How Getint Helps With GitHub Integrations
Getint is an integration platform that acts as a central hub between GitHub and many other tools. Instead of setting up and maintaining separate connections for each pair of systems, you configure them in one place.
With Getint, you can:
- Connect GitHub to Jira, Azure DevOps, Monday, Zendesk, Asana, ServiceNow, Salesforce, Freshservice, and other project management or ITSM tools
- Choose which GitHub repositories, projects, and organizations are included in each integration
- Configure how GitHub issues, pull requests, comments, and statuses flow between tools
- Build GitHub workflows that keep data synchronized rather than loosely linked
Getint focuses on guided, no-code configuration, so you do not need to write or maintain custom code against the GitHub API. You define which entities should sync, how fields map, and which directions data should travel.
For organizations that use several project management tools or multiple Jira and Azure DevOps instances, Getint becomes a single place to manage all GitHub integrations. This reduces complexity and makes it easier to change or extend your workflows over time, while still giving you control over authentication, permissions, and access tokens.
How to Start With GitHub Integrations
If you are new to GitHub integrations, it is a good idea to start with a single, focused workflow that has a clear benefit and then expand from there.
You might begin with something like:
- When you create a critical bug in Jira, a GitHub issue should be created in the correct repository and both should stay in sync
- When a pull request into the main branch is merged, the related task in Asana or Monday should move to “Done” and notify a specific Slack channel
From there, you can follow a simple pattern:
- Pick the tools and projects.
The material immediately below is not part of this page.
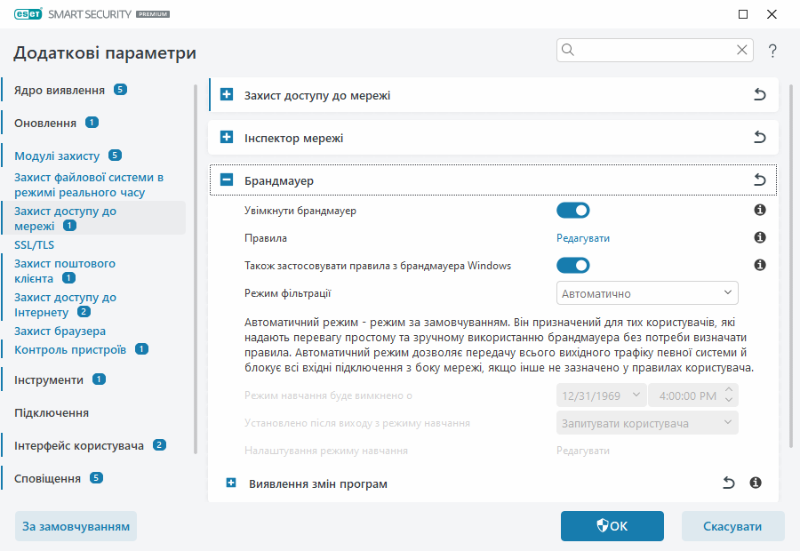800x551 pixels.
Task: Open the help question mark icon
Action: 772,51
Decide which project management tools, GitHub repositories, and GitHub organizations are involved in the first integration.
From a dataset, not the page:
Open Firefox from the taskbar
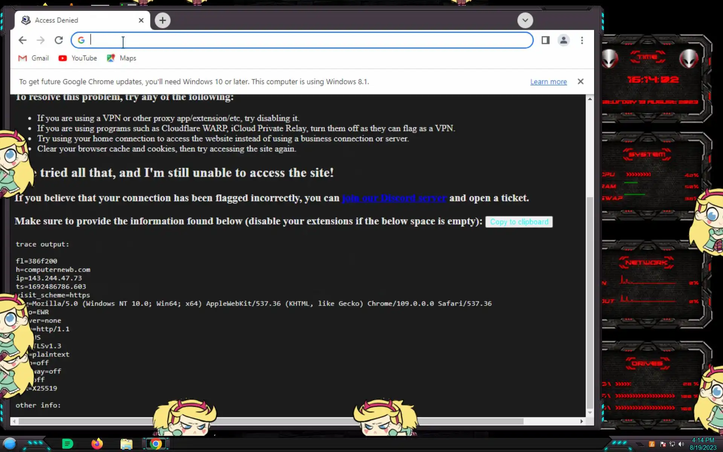Image resolution: width=723 pixels, height=452 pixels. pyautogui.click(x=97, y=444)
- Describe the rules in plain language. Write down what you want to happen when a GitHub event occurs, and what should happen when something changes in the other tool.
- Choose the integration method. Use a native GitHub app for a simple one‑to‑one connection, or choose a platform like Getint if you expect more connections and deeper synchronization.
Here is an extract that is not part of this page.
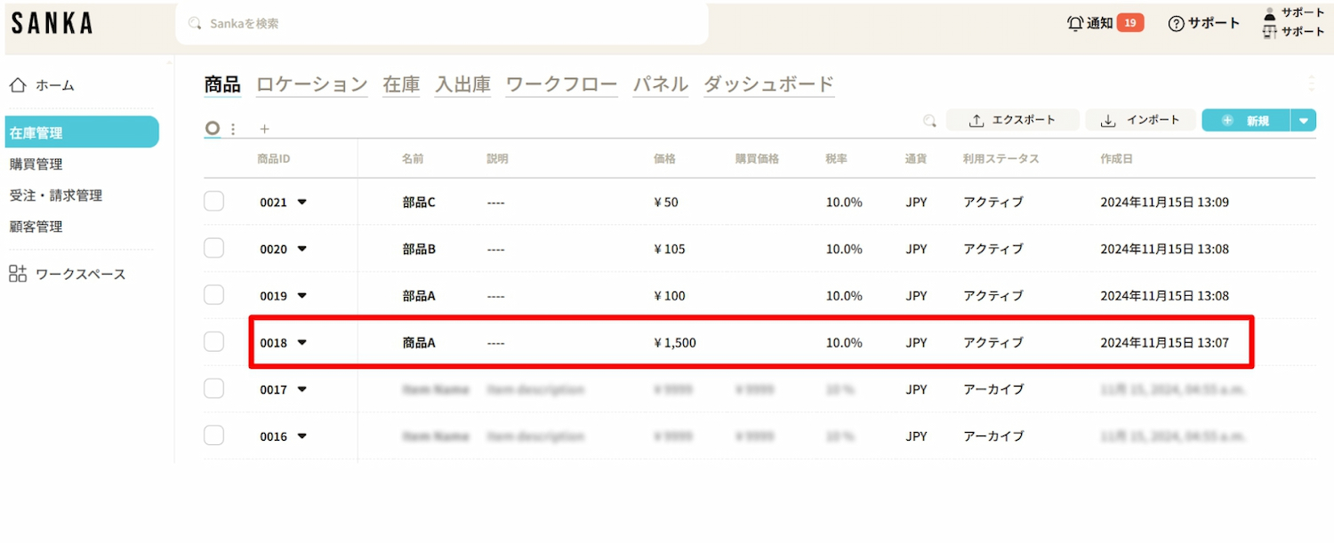Click the notification bell icon
The width and height of the screenshot is (1334, 543).
click(1075, 23)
- Test on a small scope. Start with one repository and one project. Check how new items, updates, comments, and merges behave in both tools.
- Refine and roll out. Adjust the configuration based on feedback from developers and project managers, then apply the same pattern to more projects and tools, such as GitHub Jira, GitHub Azure DevOps, GitHub Monday, and GitHub Asana.
Over time, this approach helps you build a library of stable GitHub workflows instead of relying on ad‑hoc scripts or disconnected shortcuts.
Summary
GitHub is the central place where developers work with code, branches, pull requests, and reviews, but it is not the only system involved in delivering value. Many projects span across GitHub repositories, Jira boards, Azure DevOps backlogs, Monday boards, Asana projects, and collaboration tools like Slack.
GitHub integrations connect these systems so that each role can see the same work from the environment that suits them best. They reduce manual updates, improve visibility into progress, and turn many small tasks into reliable automations.
If your team needs more flexibility and scale, integration platform like Getint can help you design GitHub workflows that are both powerful and easy to manage, for GitHub Enterprise and smaller setups alike.